* **Stored data**:
====================

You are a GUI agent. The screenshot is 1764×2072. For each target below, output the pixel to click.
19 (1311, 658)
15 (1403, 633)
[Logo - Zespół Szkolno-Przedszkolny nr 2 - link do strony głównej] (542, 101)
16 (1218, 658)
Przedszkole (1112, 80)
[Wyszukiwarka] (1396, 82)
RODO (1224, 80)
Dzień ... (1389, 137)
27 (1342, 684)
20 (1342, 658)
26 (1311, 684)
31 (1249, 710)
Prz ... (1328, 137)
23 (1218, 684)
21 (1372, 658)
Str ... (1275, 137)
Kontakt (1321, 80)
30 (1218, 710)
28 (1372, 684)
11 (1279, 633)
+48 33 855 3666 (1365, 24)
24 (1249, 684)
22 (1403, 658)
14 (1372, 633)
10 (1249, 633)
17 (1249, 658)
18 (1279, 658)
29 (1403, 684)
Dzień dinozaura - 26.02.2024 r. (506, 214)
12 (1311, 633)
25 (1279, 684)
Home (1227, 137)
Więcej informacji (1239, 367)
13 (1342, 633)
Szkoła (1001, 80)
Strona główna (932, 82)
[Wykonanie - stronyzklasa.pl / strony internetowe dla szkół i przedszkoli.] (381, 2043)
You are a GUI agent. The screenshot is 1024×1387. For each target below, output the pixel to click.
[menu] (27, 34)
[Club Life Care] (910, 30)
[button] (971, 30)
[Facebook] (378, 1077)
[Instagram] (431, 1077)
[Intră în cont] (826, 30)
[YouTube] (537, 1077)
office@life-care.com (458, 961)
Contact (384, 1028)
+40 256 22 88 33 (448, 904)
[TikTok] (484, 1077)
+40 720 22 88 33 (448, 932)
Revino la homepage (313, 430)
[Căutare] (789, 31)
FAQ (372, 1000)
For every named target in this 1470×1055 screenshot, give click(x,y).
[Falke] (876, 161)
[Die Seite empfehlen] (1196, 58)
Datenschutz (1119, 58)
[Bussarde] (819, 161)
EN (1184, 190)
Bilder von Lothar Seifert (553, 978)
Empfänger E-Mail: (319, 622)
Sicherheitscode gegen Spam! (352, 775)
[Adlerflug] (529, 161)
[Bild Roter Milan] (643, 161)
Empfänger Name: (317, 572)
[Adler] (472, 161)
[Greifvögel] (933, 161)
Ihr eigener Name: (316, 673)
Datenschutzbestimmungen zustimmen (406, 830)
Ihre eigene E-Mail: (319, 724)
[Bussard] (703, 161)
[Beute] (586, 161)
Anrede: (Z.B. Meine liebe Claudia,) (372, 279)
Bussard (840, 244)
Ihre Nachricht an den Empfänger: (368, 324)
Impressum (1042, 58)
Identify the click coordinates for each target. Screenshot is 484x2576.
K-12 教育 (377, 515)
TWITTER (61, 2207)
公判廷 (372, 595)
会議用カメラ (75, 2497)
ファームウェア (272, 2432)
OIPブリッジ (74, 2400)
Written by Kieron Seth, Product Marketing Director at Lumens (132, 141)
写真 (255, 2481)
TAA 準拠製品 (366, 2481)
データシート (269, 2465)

====================

* **Aim of the exercise**:
The reply should hold only the lines from the top of the records through the line that has "31 (1249, 710)", each one exact.

* **Exercise result**:
You are a GUI agent. The screenshot is 1764×2072. For each target below, output the pixel to click.
19 (1311, 658)
15 (1403, 633)
[Logo - Zespół Szkolno-Przedszkolny nr 2 - link do strony głównej] (542, 101)
16 (1218, 658)
Przedszkole (1112, 80)
[Wyszukiwarka] (1396, 82)
RODO (1224, 80)
Dzień ... (1389, 137)
27 (1342, 684)
20 (1342, 658)
26 (1311, 684)
31 (1249, 710)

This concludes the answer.